==== Information provided

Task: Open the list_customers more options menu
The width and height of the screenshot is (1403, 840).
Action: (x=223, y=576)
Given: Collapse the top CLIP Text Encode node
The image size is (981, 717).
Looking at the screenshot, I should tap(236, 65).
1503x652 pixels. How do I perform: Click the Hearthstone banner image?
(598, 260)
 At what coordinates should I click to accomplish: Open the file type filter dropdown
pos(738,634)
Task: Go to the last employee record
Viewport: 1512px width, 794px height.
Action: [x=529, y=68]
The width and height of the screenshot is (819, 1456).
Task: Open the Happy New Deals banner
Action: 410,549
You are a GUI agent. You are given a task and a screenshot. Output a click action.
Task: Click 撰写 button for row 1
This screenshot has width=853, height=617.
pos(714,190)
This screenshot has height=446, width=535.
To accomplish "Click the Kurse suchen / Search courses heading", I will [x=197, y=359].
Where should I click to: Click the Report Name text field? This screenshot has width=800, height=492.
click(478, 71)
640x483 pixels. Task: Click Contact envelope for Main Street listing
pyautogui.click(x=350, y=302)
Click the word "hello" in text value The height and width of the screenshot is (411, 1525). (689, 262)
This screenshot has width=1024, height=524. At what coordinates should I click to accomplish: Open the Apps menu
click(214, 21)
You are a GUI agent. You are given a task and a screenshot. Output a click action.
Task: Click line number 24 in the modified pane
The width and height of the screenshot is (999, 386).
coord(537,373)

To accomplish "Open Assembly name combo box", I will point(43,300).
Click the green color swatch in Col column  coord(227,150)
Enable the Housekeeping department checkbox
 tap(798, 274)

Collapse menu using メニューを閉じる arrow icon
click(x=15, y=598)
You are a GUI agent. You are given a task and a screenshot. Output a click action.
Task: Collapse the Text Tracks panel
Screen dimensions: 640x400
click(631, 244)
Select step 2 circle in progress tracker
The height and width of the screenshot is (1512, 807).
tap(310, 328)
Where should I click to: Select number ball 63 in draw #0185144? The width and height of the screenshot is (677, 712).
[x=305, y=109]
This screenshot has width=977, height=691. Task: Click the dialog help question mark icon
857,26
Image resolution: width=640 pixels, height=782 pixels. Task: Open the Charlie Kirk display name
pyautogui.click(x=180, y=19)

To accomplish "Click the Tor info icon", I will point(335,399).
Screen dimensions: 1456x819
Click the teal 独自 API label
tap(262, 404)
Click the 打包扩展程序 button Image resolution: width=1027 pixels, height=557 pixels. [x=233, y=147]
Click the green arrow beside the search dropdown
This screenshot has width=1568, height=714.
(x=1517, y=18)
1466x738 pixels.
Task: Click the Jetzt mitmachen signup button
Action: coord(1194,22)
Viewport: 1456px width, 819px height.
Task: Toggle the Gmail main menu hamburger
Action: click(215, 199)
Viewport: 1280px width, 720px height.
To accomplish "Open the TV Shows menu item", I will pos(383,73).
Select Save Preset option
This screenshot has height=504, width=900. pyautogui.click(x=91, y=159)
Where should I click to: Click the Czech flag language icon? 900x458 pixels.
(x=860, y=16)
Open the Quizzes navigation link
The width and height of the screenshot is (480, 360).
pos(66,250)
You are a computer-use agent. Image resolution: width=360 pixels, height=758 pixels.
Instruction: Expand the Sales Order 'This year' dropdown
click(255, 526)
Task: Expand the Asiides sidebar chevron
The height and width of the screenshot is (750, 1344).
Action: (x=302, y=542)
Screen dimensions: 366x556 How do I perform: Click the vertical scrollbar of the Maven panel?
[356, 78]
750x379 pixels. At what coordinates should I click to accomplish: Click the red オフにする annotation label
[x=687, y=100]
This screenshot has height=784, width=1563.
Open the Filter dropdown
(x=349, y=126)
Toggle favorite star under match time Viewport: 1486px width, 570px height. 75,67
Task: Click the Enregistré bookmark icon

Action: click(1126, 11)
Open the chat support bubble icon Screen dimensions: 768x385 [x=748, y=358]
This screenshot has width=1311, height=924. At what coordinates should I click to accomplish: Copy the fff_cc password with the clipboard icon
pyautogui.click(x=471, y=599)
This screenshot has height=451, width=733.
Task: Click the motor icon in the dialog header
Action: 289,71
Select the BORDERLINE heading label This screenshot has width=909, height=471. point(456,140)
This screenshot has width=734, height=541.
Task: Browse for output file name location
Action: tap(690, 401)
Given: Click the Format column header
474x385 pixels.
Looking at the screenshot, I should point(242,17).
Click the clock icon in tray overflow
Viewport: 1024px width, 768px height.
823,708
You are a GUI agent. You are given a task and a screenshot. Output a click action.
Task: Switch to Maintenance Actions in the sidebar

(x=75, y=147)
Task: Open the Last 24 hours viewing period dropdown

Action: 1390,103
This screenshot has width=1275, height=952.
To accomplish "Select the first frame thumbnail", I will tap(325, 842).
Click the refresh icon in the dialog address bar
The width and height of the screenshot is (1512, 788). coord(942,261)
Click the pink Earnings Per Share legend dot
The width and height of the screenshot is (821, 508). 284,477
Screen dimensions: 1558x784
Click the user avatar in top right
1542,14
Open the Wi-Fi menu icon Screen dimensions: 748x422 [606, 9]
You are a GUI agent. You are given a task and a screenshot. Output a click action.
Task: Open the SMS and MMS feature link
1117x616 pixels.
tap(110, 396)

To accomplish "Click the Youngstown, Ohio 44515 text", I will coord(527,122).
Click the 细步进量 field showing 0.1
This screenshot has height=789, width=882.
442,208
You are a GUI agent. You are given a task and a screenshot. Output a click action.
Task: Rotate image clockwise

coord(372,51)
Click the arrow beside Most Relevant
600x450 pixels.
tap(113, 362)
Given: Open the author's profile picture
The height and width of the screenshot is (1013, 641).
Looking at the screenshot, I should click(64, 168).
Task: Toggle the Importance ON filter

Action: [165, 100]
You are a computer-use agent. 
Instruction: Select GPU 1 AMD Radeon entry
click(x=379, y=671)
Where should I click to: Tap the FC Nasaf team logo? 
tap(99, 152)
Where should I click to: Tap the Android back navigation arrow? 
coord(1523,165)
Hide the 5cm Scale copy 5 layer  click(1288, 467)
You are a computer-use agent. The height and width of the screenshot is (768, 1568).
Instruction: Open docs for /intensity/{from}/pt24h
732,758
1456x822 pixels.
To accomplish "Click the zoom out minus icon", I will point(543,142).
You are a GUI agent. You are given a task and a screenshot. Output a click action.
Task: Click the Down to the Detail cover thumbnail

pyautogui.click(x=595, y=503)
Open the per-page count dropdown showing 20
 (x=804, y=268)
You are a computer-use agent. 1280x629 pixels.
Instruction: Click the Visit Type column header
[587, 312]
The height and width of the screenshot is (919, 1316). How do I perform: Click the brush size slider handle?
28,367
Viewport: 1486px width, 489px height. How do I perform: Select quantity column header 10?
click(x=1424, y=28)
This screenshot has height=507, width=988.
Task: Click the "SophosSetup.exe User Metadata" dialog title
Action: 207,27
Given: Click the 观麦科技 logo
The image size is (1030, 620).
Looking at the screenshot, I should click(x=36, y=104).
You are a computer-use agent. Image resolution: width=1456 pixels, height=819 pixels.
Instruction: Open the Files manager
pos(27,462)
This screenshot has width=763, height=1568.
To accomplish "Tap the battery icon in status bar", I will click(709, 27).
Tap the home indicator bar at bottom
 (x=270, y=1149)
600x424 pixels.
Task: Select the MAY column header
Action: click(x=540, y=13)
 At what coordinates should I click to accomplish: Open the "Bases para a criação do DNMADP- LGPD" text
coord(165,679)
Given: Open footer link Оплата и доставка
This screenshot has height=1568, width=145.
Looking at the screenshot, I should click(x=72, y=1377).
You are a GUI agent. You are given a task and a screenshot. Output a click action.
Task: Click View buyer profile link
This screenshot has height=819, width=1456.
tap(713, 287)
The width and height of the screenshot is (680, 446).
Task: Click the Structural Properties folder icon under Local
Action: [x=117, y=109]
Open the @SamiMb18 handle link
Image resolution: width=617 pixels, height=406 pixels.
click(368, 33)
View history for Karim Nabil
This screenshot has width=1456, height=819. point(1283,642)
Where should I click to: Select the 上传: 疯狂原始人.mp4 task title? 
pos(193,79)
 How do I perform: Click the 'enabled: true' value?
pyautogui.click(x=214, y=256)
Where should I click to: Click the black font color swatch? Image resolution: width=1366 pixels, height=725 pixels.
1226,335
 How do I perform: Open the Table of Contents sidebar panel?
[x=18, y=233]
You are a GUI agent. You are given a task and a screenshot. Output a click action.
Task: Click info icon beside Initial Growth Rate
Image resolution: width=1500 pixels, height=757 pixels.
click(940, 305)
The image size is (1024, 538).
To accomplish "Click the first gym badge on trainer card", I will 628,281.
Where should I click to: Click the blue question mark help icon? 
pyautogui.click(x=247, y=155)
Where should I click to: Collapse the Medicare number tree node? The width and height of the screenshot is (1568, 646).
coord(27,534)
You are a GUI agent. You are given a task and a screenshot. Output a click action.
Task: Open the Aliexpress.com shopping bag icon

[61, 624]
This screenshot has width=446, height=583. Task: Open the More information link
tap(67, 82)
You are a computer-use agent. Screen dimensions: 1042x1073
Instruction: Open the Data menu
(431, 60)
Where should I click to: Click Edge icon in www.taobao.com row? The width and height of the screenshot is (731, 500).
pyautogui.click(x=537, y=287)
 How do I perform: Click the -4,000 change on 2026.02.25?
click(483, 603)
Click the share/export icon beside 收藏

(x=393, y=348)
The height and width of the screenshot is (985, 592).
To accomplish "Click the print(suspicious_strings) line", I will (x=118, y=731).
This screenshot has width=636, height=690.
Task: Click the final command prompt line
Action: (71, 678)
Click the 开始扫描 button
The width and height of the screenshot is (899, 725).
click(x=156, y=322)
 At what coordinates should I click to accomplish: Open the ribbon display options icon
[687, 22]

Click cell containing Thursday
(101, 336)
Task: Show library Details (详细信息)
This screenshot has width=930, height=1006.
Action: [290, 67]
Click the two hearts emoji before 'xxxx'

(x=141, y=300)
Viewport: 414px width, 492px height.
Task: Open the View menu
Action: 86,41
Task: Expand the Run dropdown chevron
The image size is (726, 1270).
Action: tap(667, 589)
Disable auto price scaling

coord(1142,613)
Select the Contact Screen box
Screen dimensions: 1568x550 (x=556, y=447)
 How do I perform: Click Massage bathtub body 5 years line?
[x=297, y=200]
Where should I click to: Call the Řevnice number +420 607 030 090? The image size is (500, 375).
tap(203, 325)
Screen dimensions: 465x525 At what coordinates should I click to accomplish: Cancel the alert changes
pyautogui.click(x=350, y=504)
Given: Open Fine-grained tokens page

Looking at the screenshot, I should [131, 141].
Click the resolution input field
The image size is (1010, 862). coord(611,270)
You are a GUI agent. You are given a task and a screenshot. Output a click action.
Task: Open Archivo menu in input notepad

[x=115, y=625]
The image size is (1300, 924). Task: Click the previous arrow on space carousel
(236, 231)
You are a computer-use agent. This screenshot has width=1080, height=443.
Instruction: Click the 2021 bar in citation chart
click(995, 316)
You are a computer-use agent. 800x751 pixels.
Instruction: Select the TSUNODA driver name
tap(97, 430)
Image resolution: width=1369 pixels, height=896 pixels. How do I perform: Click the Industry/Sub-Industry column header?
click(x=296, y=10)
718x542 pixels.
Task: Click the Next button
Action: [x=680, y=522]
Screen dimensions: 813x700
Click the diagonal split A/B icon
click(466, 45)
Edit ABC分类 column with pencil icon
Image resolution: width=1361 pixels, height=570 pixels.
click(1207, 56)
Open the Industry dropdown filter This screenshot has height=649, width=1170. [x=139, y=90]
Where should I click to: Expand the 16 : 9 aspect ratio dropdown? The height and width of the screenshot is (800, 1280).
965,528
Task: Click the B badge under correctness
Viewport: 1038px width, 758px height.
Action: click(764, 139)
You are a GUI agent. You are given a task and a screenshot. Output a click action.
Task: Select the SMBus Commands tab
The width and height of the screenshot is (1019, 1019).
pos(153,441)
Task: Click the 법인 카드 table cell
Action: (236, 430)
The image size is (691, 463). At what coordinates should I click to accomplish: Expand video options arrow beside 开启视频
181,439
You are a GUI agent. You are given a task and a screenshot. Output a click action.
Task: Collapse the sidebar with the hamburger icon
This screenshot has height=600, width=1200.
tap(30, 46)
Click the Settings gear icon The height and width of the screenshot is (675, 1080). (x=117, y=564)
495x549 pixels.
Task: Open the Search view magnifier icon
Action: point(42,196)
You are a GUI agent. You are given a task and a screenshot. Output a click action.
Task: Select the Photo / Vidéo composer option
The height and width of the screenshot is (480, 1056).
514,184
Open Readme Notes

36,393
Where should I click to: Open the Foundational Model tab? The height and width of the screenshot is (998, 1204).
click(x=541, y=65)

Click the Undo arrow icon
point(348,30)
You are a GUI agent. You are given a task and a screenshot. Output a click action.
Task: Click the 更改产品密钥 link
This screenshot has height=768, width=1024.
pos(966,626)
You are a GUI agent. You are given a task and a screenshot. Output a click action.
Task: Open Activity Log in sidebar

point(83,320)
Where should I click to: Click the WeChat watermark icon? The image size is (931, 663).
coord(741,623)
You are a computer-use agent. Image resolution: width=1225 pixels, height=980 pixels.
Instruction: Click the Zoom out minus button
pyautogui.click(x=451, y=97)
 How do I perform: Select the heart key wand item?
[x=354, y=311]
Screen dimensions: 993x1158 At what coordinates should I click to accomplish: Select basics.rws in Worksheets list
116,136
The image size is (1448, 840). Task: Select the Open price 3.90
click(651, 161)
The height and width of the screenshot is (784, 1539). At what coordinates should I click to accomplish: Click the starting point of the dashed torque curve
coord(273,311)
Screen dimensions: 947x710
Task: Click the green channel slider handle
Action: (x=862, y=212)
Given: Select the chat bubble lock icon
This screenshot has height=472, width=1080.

========

Objective:
Please arrange the lines of the listing as a JSON list of strings, one string per line with blank lines omitted, starting with the line containing "Edit ABC分类 column with pencil icon" and going on through the line containing "Action: click(764, 139)".

Answer to the problem:
[
  "Edit ABC分类 column with pencil icon",
  "Image resolution: width=1361 pixels, height=570 pixels.",
  "click(1207, 56)",
  "Open the Industry dropdown filter This screenshot has height=649, width=1170. [x=139, y=90]",
  "Where should I click to: Expand the 16 : 9 aspect ratio dropdown? The height and width of the screenshot is (800, 1280).",
  "965,528",
  "Task: Click the B badge under correctness",
  "Viewport: 1038px width, 758px height.",
  "Action: click(764, 139)"
]